DESCRIPTION OF THE TASK: Go through the records and show each line where the word "chevron" occurs.

Stored records:
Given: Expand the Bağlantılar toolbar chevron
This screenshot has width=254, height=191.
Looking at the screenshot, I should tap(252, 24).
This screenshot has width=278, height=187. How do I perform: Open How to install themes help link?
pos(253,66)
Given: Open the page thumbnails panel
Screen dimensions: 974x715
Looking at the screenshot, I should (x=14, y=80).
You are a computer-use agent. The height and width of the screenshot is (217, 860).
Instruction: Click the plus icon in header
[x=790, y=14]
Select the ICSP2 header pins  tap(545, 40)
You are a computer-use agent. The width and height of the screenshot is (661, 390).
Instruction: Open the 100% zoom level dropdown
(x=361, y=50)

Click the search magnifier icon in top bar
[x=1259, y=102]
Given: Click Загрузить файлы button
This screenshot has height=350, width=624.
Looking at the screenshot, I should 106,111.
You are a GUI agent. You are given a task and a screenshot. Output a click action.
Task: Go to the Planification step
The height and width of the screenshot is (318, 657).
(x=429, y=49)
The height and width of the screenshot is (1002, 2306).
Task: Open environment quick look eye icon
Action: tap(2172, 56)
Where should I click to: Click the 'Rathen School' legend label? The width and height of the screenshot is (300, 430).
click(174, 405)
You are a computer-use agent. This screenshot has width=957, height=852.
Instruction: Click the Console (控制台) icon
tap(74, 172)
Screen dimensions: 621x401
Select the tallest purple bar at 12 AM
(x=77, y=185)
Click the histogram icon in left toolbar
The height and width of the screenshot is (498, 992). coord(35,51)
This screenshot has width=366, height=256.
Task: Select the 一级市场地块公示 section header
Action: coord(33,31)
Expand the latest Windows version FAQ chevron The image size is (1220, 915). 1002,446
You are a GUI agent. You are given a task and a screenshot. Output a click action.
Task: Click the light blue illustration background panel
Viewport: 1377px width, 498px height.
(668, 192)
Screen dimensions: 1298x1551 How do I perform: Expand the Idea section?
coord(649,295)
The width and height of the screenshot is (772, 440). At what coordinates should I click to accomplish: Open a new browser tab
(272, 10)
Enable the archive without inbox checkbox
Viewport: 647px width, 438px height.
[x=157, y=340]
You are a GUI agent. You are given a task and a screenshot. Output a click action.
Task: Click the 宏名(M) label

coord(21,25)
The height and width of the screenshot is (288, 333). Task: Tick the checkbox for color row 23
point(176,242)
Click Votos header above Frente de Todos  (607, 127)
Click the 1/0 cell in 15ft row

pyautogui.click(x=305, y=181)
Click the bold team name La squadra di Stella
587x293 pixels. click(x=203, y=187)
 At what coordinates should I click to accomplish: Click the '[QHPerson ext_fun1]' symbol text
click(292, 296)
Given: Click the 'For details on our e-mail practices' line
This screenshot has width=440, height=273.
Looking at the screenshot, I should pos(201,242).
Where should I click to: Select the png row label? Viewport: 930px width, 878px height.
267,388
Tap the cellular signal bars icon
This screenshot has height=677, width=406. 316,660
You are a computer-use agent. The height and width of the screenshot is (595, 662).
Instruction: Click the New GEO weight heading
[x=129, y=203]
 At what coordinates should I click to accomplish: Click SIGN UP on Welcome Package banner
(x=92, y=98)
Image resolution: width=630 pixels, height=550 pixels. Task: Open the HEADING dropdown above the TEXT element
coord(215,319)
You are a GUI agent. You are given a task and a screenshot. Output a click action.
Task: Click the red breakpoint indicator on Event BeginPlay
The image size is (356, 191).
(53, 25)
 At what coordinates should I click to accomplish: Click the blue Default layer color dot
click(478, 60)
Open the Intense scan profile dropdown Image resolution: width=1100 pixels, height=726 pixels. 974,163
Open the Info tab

RESPONSE AREA:
Given: Expand the Bağlantılar toolbar chevron
Expand the latest Windows version FAQ chevron The image size is (1220, 915). 1002,446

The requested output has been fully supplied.